---------- Selected text

This exceeds by far the patriotic euphoria of intellectuals during World War I and the cultural totalitarianism of the Nazis in Germany and Stalinists in the Soviet Union. During the nineties in Yugoslavia there were not only ministries of propaganda and commissars in action, nor was it just about a so called “Gleichschaltung” from above. No, the total war in Yugoslavia was moreover produced by producers of culture: by actors, editors, journalists, screenwriters, choreographers, technicians working in broadcast studios. The misuse of cultural resources was hence, to a great extent self-generated. Namely, it should be kept in mind that in 13 years, from 1987 the moment when Milošević came to power, until 2000, on the territory of Yugoslavia, except in Republika Srpska and in Kosovo, we cannot speak of the existence of totalitarian dictatorships with a corresponding censorship. Intellectual resistance was neither punished with prison nor with a commitment into an isolated psychiatric department.

 

The later complaints by intellectuals, their shift of the blame on politicians like Tuđman i Milošević, is only one more, subsequent lie of the cultural elites which try to justify themselves. For example, in Croatia during the rule of Tuđman, the regime was not the one who published lists of unwanted writers, journalists, actors stigmatizing them as national traitors. That was voluntarily and spontaneously done by their colleagues writers, journalists, theater artists. The internal, not to say incestuoidal misuse of culture was a matter of free choice. And not to forget: the basic document upon which the break-up of Yugoslavia was carried out and the wars 1991-1999 was a study conducted by the Serbian Academy of Science and Art, and not a strategy paper of a political party or political movement.

 

But there are counterexamples as well. First and foremost in Kosovo, where we witnessed a total repression, which lasted almost two decades. In Kosovo people were illegally founding schools and secretly exchanging books, but they did not give up on cultural dignity and basic values. At least I cannot remember that the leading writer and speaker of the Albanian people, Ibrahim Rugova, has ever said one aggressive sentence against Serbs. Neither can I remember such disturbances by the writer Alija Podrimija or the journalist Veton Surroi. A more striking example is the one of the besieged Sarajevo. In the besieged city without running water, electricity and food, culture was flourishing: free radio stations were founded, theater plays and concerts were organized, independent newspapers and magazines were published. Even the so called “multiculturalism” of that city remained all the time untouched/intact.

--------------------
---------- Data section

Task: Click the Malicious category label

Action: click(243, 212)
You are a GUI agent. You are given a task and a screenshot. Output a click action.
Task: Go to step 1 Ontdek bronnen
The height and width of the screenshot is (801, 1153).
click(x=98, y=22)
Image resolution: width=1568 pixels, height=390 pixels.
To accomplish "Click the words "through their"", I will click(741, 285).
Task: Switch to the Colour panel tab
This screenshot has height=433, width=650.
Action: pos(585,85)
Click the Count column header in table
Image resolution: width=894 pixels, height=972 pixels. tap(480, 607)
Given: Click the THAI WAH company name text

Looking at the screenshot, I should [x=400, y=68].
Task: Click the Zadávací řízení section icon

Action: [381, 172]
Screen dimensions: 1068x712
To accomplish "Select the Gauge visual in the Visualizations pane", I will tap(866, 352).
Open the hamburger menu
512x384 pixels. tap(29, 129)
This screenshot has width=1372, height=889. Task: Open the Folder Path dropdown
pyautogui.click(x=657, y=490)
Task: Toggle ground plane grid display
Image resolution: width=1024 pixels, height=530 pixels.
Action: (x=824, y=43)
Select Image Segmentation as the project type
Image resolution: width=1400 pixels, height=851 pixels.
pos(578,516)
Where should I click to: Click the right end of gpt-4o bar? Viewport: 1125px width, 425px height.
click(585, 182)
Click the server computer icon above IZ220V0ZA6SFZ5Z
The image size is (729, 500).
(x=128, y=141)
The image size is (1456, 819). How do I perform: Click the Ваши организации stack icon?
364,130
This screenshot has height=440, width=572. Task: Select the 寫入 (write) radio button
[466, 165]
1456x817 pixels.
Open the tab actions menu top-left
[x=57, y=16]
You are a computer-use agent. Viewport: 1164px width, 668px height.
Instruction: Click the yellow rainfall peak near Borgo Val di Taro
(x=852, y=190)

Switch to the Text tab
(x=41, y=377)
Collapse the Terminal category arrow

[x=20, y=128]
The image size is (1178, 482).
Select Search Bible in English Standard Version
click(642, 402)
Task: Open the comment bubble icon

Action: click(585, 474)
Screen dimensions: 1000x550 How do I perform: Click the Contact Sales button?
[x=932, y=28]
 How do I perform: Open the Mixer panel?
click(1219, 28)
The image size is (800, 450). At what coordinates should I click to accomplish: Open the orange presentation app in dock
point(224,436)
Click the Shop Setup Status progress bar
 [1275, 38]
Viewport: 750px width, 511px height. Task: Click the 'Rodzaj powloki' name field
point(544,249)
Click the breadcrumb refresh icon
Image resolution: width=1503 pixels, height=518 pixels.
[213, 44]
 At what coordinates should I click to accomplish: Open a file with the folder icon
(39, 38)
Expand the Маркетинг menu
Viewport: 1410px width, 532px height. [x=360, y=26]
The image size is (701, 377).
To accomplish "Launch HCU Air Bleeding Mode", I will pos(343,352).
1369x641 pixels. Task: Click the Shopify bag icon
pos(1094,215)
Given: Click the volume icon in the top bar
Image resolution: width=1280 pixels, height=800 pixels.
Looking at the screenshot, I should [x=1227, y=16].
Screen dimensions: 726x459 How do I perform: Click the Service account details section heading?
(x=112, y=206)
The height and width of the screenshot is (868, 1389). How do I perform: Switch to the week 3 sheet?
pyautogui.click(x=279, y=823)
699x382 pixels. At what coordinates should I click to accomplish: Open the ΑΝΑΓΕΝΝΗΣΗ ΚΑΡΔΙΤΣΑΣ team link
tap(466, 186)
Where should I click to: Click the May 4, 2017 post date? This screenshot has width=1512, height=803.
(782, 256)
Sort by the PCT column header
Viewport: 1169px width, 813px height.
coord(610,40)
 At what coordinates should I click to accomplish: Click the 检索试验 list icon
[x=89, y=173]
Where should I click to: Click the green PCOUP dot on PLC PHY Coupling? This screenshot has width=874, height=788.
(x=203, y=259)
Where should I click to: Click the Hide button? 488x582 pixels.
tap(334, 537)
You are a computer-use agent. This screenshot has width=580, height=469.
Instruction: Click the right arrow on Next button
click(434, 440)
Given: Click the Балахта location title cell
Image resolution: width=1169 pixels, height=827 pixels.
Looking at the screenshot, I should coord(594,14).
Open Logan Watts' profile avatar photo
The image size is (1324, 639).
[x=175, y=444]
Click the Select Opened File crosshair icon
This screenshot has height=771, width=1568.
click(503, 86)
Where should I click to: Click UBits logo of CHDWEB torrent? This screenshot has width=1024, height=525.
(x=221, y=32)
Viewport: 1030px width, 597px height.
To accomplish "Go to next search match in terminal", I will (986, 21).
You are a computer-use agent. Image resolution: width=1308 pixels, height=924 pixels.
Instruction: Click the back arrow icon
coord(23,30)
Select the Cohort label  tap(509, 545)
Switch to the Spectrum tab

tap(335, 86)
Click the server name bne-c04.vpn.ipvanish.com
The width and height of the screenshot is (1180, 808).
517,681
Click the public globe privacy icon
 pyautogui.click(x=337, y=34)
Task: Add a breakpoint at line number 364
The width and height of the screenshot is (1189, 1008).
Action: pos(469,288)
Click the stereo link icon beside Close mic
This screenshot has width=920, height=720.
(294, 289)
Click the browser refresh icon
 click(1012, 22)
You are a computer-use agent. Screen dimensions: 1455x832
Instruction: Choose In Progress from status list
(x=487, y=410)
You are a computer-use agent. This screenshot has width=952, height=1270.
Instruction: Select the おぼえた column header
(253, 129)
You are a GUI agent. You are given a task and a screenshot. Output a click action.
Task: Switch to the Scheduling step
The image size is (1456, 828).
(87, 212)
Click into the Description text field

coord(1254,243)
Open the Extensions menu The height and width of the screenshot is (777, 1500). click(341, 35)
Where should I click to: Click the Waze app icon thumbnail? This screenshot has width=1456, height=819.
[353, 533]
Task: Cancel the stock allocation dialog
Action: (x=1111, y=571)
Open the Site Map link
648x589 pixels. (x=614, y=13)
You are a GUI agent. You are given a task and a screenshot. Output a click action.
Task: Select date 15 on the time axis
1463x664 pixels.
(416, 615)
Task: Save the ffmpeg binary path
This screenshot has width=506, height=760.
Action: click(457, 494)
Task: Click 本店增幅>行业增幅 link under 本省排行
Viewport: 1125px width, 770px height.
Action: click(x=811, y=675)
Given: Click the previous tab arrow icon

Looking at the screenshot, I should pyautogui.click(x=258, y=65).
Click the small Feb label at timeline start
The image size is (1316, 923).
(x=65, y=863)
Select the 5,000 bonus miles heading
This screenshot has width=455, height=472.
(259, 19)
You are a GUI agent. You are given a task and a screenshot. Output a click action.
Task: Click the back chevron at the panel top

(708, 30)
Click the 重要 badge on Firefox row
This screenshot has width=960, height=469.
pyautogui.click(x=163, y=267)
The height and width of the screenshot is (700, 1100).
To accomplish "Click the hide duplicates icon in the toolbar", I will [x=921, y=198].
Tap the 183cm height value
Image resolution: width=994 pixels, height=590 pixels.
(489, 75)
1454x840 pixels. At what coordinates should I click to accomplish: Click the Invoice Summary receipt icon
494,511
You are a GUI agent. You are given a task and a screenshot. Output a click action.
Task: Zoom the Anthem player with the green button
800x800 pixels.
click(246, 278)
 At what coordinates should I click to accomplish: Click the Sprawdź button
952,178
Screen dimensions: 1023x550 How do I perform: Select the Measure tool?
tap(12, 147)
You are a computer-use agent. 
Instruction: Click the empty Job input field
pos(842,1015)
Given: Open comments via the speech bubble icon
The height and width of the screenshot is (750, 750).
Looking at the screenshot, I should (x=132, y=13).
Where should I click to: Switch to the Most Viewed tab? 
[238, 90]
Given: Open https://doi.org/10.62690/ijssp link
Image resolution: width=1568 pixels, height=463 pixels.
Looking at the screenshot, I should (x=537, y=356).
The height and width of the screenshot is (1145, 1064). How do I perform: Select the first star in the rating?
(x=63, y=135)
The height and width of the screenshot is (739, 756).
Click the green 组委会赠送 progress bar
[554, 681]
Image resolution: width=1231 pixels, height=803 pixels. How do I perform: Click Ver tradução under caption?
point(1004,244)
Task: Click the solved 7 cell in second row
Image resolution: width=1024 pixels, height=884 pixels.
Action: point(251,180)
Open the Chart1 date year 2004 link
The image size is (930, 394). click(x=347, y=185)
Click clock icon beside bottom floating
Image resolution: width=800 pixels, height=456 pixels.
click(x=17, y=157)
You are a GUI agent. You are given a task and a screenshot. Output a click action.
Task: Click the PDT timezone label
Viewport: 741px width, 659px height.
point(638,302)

--------------------

**Your tasks**.
(1) According to the text on culture in 1990s Yugoslavia, what was the basic document on which the break-up of Yugoslavia was carried out?
(2) In the text on culture in 1990s Yugoslavia, take the part starting at "The later complaints" and ending at "or political movement.", switch "cultural elites" to "intellectual elites", and write out the result.
(3) Decide whether each statement agrees with the text on culture in 1990s Yugoslavia. Answer yes or no and quote the words that decide it.
(a) Intellectual resistance was punished with prison.
(b) Free radio stations were founded in besieged Sarajevo.
(c) The repression in Kosovo lasted almost two decades.

**Solved problems**.
(1) A study conducted by the Serbian Academy of Science and Art.

(2)
The later complaints by intellectuals, their shift of the blame on politicians like Tuđman i Milošević, is only one more, subsequent lie of the intellectual elites which try to justify themselves. For example, in Croatia during the rule of Tuđman, the regime was not the one who published lists of unwanted writers, journalists, actors stigmatizing them as national traitors. That was voluntarily and spontaneously done by their colleagues writers, journalists, theater artists. The internal, not to say incestuoidal misuse of culture was a matter of free choice. And not to forget: the basic document upon which the break-up of Yugoslavia was carried out and the wars 1991-1999 was a study conducted by the Serbian Academy of Science and Art, and not a strategy paper of a political party or political movement.

(3)
(a) No: "Intellectual resistance was neither punished with prison nor with a commitment into an isolated psychiatric department."
(b) Yes: "free radio stations were founded"
(c) Yes: "a total repression, which lasted almost two decades"